As mentioned in a number of posts, there is a clear trend away from Platform-specific PaaS (where you write your application to the platform) and Language-Specific PaaS (which provide support to one or possibly a couple of languages) to Universal PaaS, which is capable of supporting any language and any platform. There’s a little bit of a gray area, but we would include ActiveState Stackato, AppFog, dotCloud, GigaSpaces Cloudify, Red Hat OpenShift, Salesforce Heroku, Uhuru Software AppCloud and VMware CloudFoundry in this category. These vendors differentiate themselves by providing a broad range of Application Services or Application Lifecycle Services.
The core of a PaaS is an “orchestration” layer which takes the application in the form provided to it, configures and replicates it as required and distributes it into the software environment it needs to operate, configures that environment, and invokes and controls the application to run inside that environment. In addition there will be other non-core elements which are often known as Services.
The “Services” terminology is quite confusing, and we will generally try and refer to them as “Application Services”, by which we mean they provide services to an Application as it is running (examples include messaging services, database services, email services etc.). There are also often elements of a PaaS which relate to software configuration management, team-working and testing – we refer to these as “Application Lifecycle Services”.

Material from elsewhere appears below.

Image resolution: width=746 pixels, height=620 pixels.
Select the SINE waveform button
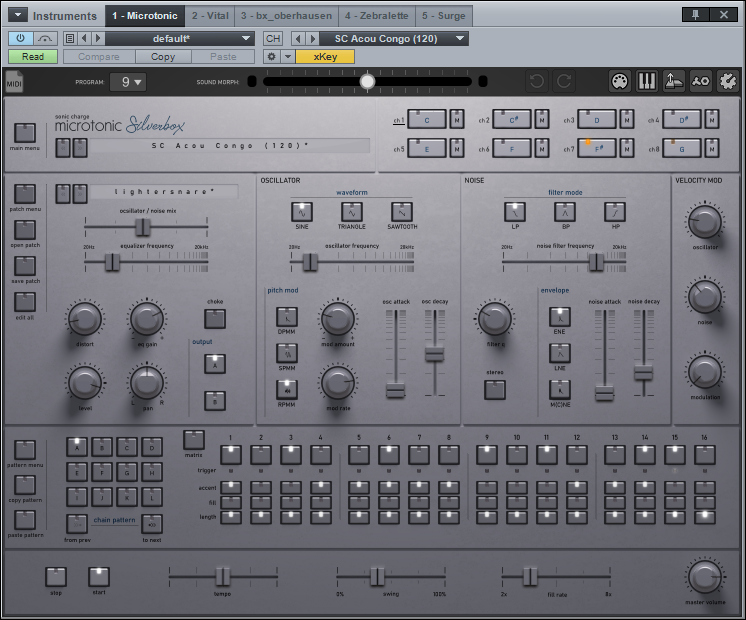click(301, 211)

In Platform-specific PaaS (Salesforce, Mendix etc) the value proposition is the platform and vendors provide an integrated solution including the Core Platform as well as all Application Services and Application Lifecycle Services, development tooling, management tooling and in some cases the public cloud implementation. In both language-specific PaaS and Universal PaaS, the value-proposition is the ability to support any platform, and so the vendor has to provide a broad range of Application Services and Application Lifecycle Services.
It simply isn’t possible for a single vendor to provide all Application Services itself, so Platform-specific PaaS and Universal PaaS vendors may choose to support a small range of services directly, and to provide links to external services for additional functionality, scalability or fault tolerance. For convenience a PaaS vendor may bundle the licensing and access to these external services into its own price list. In public PaaS the services are generally accessed remotely and may be referred to as Monitoring as a Service, Database as a Service etc. or more generally Application Services as a Service (ASaaS).
Universal PaaS is just emerging into the marketplace in Generally Available form, and it is emerging from one of two types of vendors
- a “second-generation” of new PaaS vendors – many of which are basing product on the open source CloudFoundry.
- first-generation PaaS vendors (with previous language-speciifc or platform-specific PaaS or both) expanding product strategy to deliver a Universal PaaS (by acquisition, and/or expansion of product features or adoption of CloudFoundry)
A broad ASaaS partner set should be considered a good sign in a Universal PaaS and we have noticed quite a significant difference in the range of Application Services that are being offered alongside the core platform in the initial offerings of Universal PaaS vendors. It is clear that those Universal PaaS vendors that had established a successful Language-specific PaaS have already developed reseller relationships with a broad range of third parties to supply external Application Services and Application Lifecycle Services alongside their platform. Particularly good examples include Salesforce Heroku and Appfog.